En las reuniones sobre cambio climático faltaría reconocer dos niveles de causa-efecto, aplicables al nivel de preocupación. Nivel 1: Incita a comprar un aire acondicionado mejor o a subir la calefacción; sirve de charla coloquial. Nivel 2: Destruye con potencia devastadora y asesina personas.

La nueva cumbre (sin niveles) sobre el cambio climático ya olía a rancio. Más de lo mismo; alguna bonita palabra y nulos acuerdos reales. En 2012, El representante de la república de Nauru, una pequeña isla de 21 km2 en Micronesia, lanzaba este mensaje al mundo desarrollado: “No estamos hablando de que sus pueblos puedan vivir, sino de si nuestros pueblos podrán vivir. Nuestra gente es la que está en la cuerda floja”. La isla de Nauru está en ese Nivel 2 de zona que desaparecerá por la subida de las aguas, siempre que no sea borrada del mapa por las tormentas.
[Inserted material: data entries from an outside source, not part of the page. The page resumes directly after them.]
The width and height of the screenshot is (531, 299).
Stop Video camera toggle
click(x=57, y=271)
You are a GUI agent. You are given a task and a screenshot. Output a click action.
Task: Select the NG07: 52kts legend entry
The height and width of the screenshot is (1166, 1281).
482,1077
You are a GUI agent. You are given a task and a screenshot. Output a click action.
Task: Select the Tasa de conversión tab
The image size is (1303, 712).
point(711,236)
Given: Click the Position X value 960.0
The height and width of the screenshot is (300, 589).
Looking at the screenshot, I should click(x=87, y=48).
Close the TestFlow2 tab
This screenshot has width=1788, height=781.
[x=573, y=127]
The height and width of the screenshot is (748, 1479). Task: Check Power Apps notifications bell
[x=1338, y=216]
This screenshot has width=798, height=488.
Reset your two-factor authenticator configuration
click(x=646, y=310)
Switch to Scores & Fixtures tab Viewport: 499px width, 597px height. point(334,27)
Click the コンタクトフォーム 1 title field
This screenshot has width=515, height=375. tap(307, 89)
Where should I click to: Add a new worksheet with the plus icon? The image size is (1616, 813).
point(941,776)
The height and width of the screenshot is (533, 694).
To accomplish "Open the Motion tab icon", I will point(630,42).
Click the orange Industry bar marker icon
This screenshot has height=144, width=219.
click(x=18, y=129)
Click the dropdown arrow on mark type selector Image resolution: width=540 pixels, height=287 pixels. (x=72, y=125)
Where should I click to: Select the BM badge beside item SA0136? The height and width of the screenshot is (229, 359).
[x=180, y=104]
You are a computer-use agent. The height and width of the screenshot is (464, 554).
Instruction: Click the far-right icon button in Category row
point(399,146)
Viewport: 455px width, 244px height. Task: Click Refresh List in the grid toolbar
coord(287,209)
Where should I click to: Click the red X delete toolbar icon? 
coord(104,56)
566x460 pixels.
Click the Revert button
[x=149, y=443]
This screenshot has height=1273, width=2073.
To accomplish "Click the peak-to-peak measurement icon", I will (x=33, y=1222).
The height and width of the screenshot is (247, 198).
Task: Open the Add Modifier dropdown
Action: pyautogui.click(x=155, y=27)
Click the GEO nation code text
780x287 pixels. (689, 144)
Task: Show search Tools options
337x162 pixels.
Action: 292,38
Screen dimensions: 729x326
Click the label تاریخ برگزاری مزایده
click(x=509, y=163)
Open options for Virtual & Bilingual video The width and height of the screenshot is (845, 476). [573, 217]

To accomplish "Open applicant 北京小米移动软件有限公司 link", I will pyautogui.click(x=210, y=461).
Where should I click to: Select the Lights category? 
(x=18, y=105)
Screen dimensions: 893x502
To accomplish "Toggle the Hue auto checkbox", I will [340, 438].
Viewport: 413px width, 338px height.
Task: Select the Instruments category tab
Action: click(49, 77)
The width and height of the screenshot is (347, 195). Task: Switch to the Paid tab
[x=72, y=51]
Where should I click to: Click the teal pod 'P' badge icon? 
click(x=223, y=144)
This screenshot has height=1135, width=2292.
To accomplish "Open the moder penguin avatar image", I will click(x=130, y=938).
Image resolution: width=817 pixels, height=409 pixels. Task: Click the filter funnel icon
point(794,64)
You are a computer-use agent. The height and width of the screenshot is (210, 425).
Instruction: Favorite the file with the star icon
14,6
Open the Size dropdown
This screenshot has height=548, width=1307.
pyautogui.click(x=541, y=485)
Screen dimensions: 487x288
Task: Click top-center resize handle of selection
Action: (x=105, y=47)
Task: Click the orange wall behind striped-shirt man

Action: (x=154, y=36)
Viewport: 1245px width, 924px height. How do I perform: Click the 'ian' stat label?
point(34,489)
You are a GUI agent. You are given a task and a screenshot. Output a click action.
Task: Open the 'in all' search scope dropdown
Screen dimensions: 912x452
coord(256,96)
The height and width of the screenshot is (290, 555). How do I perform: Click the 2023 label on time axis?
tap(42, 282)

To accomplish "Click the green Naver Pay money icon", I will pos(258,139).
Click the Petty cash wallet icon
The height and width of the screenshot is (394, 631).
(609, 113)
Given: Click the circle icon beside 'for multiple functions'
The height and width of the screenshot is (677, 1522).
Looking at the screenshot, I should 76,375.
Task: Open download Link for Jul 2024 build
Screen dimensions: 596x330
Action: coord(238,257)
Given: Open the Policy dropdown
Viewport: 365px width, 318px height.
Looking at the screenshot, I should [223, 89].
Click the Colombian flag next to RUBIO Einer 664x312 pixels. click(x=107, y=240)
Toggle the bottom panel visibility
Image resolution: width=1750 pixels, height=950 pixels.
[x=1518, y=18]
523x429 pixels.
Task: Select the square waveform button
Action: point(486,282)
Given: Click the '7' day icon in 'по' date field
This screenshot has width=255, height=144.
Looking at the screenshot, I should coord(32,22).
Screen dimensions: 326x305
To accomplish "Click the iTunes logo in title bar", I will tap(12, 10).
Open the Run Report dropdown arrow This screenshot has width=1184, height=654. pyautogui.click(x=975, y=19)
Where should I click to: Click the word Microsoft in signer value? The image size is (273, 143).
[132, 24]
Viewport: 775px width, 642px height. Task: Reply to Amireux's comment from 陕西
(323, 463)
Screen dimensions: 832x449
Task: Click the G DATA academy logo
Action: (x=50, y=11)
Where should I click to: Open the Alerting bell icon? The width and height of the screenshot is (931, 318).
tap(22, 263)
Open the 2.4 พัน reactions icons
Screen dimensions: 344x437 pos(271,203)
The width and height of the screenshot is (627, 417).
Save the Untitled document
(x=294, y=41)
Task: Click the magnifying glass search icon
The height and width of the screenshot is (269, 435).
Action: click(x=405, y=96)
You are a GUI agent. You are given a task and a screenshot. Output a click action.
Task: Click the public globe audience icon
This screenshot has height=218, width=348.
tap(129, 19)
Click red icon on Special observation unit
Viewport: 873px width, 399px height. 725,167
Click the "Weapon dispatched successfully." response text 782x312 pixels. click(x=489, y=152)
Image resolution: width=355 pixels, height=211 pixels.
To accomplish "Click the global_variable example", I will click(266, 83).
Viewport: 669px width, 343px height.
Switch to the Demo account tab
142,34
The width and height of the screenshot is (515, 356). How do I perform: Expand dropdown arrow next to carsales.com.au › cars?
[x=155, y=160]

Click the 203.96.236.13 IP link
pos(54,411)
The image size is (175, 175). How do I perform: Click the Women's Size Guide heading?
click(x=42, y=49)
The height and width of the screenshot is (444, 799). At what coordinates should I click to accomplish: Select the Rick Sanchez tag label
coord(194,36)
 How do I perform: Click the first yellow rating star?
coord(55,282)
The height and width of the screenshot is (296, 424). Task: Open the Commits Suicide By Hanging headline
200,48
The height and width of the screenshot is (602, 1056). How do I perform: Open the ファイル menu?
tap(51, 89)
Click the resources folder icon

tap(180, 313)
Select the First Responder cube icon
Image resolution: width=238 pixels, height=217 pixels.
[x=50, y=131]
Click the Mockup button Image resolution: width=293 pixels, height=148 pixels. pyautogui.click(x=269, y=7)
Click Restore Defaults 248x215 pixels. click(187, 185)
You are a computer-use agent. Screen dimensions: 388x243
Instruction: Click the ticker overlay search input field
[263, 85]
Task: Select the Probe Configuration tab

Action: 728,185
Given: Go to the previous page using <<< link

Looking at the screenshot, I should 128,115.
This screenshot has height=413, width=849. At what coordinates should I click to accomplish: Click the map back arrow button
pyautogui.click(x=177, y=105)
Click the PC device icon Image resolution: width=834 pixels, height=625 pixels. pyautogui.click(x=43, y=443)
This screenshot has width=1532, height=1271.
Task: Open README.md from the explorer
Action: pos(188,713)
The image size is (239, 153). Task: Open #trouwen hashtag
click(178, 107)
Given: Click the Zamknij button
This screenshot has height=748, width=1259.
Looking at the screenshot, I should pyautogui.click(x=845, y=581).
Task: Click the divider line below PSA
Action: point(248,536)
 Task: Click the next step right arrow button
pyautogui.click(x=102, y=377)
Pero el discurso más duro, con más calado, lo lanzó el delegado de Filipinas, intentando contener con poco éxito las lágrimas. Hablaba por su hermano, que había sobrevivido tras tres días sin comer, por los huérfanos, por toda la gente que ya no podrá hablar. Habló de actuar para parar “esta locura”. Todavía se recordaban sus conmovedoras palabras de hace un año: “Pregunto aquí, a todos nosotros… Si no somos nosotros, ¿entonces quién?, si no es ahora, ¿entonces cuándo?, si no es aquí, ¿entonces, dónde? La cita debería grabarse a fuego en toda mente que se precie para recordar que sólo tenemos una vida que cambiar, y es esta.